# Task item A:
Set down, word for word, the part of the blue zones passage that opens with the words containing "Panchita had also" and closes with "Costa Rican forest.".
# Task item B:
Answer these questions from the blue zones passage:
(i) How old was Panchita's oldest son, Pablo?
(ii) How many children did Panchita have?
(iii) How many oranges were part of her daily breakfast?

══ Supplied passage

Two years ago, 110-year-old Maria Francisca Castillo Carrillo died (her name was a bit long and complicated so everyone called her Panchita). A few months earlier, I met her when I visited the blue zone on the Nicoya peninsula in Costa Rica.

Blue zones are places where you would have the highest chance of living to 100 years old, and other such zones are located on the Japanese island of Okinawa, on the Greek Island of Ikaria and in the Sardinian mountains.

I have visited all these blue zones and interviewed both researchers and elders, always surprised by the well-being, energy and health of the elderly living in the blue zones. The most alert of all was Panchita. For more than 60 years, she had lived in a wooden shed in the tropical forest. She shared the house with her oldest son Pablo, 93, who would soon move out to live with his new girlfriend.

A large number of seniors are aging with a combination of vision loss and hearing loss, and most of the 110-year-olds that I have met get tired in social situations. Panchita, however, was full of energy and did not look a day over 75. She could easily talk for an hour about everything from the story of her life to politics. Turned out, Panchita was a feminist who never married because she despised the macho culture in Costa Rica. “Men are much better nowadays”, she explained.

In order not to become the husband’s property, her lovers were the fathers of her five children. Exactly how many descendants she had, she did not know. Last time someone counted there were 165 children, grandchildren and, believe it or not, great-great-grandchildren’s children.

Panchita had also served as the village’s medicine woman. She prescribed traditional herbal medicines, a knowledge that had been inherited for generations.

So what did she eat for breakfast, I asked? Here is Panchita’s daily breakfast. Unfortunately, the ingredients are not always easy to find outside her Costa Rican forest.

  • 2 oranges
  • Costa Rican sweet lemon (I would compare it to the bergamot orange, grown in France and northern Italy)
  • Zapotillo tea (also sapodilla) – the tea is made from both the green fruits, the bark and the leaves, and is used to treat everything from cough to gastrointestinal disorders. Seems to be available online.
  • A little bit of strawberry yogurt. Homemade.


This is a guest post. The opinions expressed are the writer’s own.

════
══ Extracted records

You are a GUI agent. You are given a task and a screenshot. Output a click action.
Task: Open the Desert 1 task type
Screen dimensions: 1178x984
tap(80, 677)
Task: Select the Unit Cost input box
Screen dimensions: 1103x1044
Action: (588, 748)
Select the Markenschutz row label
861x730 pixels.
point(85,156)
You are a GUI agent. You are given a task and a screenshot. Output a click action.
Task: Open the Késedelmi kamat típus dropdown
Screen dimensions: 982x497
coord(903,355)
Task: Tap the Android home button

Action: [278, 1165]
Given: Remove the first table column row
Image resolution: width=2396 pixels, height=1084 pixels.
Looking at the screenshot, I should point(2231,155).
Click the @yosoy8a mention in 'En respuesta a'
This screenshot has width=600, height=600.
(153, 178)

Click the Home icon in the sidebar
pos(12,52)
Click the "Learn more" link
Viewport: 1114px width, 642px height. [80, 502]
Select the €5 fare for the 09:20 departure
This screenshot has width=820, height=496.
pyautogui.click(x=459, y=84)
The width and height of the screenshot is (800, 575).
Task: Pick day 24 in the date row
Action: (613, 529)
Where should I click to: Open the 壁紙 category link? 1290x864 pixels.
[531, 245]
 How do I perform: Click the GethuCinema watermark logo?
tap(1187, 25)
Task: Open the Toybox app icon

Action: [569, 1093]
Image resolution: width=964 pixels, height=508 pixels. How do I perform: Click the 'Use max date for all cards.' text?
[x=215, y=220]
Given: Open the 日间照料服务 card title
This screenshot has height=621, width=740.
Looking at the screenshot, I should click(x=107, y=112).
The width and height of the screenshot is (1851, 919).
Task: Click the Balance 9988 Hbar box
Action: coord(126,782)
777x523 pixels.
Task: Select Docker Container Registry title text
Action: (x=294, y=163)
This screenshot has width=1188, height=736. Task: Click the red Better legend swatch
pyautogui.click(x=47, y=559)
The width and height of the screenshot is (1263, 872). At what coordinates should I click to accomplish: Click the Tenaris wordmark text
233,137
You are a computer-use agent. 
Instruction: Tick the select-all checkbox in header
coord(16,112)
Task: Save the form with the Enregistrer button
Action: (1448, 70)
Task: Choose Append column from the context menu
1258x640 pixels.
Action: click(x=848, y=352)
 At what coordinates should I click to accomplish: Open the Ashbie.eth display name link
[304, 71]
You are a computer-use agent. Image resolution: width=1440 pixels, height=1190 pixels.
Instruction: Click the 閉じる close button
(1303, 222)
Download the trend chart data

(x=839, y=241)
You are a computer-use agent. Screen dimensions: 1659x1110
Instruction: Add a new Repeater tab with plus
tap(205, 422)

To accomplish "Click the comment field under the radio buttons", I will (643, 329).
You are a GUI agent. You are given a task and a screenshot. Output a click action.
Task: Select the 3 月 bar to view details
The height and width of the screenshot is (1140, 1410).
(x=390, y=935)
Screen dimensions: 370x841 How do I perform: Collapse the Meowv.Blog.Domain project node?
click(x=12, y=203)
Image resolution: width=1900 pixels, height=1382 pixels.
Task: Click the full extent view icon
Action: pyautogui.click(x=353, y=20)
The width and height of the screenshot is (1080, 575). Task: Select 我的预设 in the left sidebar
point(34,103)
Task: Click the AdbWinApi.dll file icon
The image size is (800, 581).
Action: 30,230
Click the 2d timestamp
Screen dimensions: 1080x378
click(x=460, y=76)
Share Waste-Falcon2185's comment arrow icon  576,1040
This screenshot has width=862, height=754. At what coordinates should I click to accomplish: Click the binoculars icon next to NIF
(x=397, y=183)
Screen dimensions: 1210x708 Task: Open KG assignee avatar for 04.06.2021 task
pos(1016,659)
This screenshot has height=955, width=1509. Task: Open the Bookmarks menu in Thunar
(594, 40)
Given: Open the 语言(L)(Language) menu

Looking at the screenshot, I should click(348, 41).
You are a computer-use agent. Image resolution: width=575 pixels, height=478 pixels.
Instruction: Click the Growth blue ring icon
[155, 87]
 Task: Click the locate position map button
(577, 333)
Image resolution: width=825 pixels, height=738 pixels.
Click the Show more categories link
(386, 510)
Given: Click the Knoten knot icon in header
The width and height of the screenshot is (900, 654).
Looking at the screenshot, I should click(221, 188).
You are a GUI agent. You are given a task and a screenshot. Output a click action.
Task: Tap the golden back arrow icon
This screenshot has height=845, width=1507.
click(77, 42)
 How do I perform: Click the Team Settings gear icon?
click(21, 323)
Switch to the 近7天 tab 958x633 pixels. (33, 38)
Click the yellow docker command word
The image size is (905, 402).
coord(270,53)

════

# Task output A:
Panchita had also served as the village’s medicine woman. She prescribed traditional herbal medicines, a knowledge that had been inherited for generations.

So what did she eat for breakfast, I asked? Here is Panchita’s daily breakfast. Unfortunately, the ingredients are not always easy to find outside her Costa Rican forest.

# Task output B:
(i) 93
(ii) Five
(iii) Two